Engaging Scholarship Responsibly

Posted in Scholarship on September 19, 2009 by arthad

Steve Runge has a useful post about responsible citation: don’t “cite and run.”  Rather, engage not only the other scholar’s work, but the sources the other scholar cites.  His examples are naturally from linguistics, but this applies to every discipline.

Aquinas, Clark, and Pearcey

Posted in Epistemology on July 17, 2009 by arthad

Nancy Pearcey, in Total Truth, comes down rather hard on Aquinas for his supposed insufficient recognition of the noetic effects of sin – so hard, in fact, that she seems to neglect the possibility that Aquinas was right about some things (unless she does believe the Summa is a mass of error).   But in any case, her attitude seems typical of many evangelical thinkers today.  For this reason, I was greatly amused to find Gordon Clark, a mid-twentieth-century evangelical theologian, criticize Aquinas for precisely the opposite reason.  According to Clark, Aquinas refused to admit that the propositions which man knows can be identical to the propositions which God knows, creating an unbridgeable chasm between God’s knowledge and man’s knowledge.  Why does Aquinas postulate this chasm?  Precisely because of the Fall and its noetic effects.  Either I’m misreading Clark, or somebody’s got it wrong.

The Weekly World News and Human Depravity

Posted in Uncategorized on July 13, 2009 by arthad

According to that venerable, reliable, and most respectable source of information, The Weekly World News, the “World’s Worst Villains Were Aliens.” Messages sent from deep space indicate that alien exiles have been sent to earth periodically, and – imagine this! – the dates of their exiles are often the same as the birth years of people like Hitler and Atilla the Hun.

Now, I’m mentioning this story only because it struck me as the latest in a long series of human attempts to believe ourselves better than we really are. Throughout history, we’ve tried to deny that we have a fundamental problem: Cain tried to please God his own way, the men of Babel tried to reach Heaven by their own hands, and in more recent times, the instigators of the French Revolution believed that men were basically good. None of these things had desirable consequences. And now The Weekly World News joins the tradition: humans aren’t really capable of all that atrocity; it’s the aliens’ fault! Unfortunately, the truth is that Hitler is a more accurate reflection of humanity’s true nature – apart from Christ – than Ghandi is. Dealing with our problem requires facing it, not blaming it on aliens.

Reflections on Amazon Vine

Posted in Amazon on June 25, 2009 by arthad

A few months ago, I received an invitation to join Amazon Vine.  The program allows certain Amazon reviewers (those who have written a certain number of reviews and received a certain number of positive votes) to choose free products from a monthly newsletter.  The catch?  You must review two out of three of the products you choose before you can order any more.  Most products are books, but there’s a decent amount of electronics, music, and other items as well.  (Today’s newsletter, for instance, contained a $350 digital camera, Rosetta Stone software, and Office 2008 for Mac: all for free to Vine members.  Sadly, these were all gone by the time I got home from work.)  All the products are ones which Amazon wants to hype, and so they decided to enlist their more prolific reviewers to help them do it.

■ Set exercise ■
Copy the blog posts word for word, from "Posted in Amazon" to "them do it.", inclusive.

■ Stored data ■
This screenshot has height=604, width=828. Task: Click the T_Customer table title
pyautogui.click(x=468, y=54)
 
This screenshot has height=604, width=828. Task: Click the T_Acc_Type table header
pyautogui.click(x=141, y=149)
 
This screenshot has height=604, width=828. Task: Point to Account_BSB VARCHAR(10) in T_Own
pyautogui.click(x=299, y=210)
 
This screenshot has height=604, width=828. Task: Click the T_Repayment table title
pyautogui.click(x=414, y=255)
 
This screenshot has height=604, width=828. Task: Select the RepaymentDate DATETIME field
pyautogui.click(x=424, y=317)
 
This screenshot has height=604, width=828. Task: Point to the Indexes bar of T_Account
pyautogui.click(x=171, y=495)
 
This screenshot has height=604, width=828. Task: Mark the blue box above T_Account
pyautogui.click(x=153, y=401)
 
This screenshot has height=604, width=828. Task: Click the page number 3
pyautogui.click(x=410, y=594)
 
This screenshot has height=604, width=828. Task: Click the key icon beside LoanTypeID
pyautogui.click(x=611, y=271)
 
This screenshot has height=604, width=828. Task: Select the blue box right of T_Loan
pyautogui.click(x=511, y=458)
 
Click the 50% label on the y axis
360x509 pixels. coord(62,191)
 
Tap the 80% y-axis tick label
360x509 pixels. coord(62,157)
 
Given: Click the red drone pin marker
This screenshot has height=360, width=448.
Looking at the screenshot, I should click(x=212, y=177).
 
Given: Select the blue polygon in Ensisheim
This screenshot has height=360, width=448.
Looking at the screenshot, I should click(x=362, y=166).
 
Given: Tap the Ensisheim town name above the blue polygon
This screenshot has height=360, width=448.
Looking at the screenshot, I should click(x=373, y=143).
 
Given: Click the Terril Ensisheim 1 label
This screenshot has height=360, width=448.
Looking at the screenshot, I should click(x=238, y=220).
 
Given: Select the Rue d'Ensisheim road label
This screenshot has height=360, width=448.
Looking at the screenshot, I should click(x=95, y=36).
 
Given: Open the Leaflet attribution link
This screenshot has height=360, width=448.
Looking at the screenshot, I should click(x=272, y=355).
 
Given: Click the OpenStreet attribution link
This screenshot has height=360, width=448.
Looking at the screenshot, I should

■ Worked solution ■
Posted in Amazon on June 25, 2009 by arthad

A few months ago, I received an invitation to join Amazon Vine.  The program allows certain Amazon reviewers (those who have written a certain number of reviews and received a certain number of positive votes) to choose free products from a monthly newsletter.  The catch?  You must review two out of three of the products you choose before you can order any more.  Most products are books, but there’s a decent amount of electronics, music, and other items as well.  (Today’s newsletter, for instance, contained a $350 digital camera, Rosetta Stone software, and Office 2008 for Mac: all for free to Vine members.  Sadly, these were all gone by the time I got home from work.)  All the products are ones which Amazon wants to hype, and so they decided to enlist their more prolific reviewers to help them do it.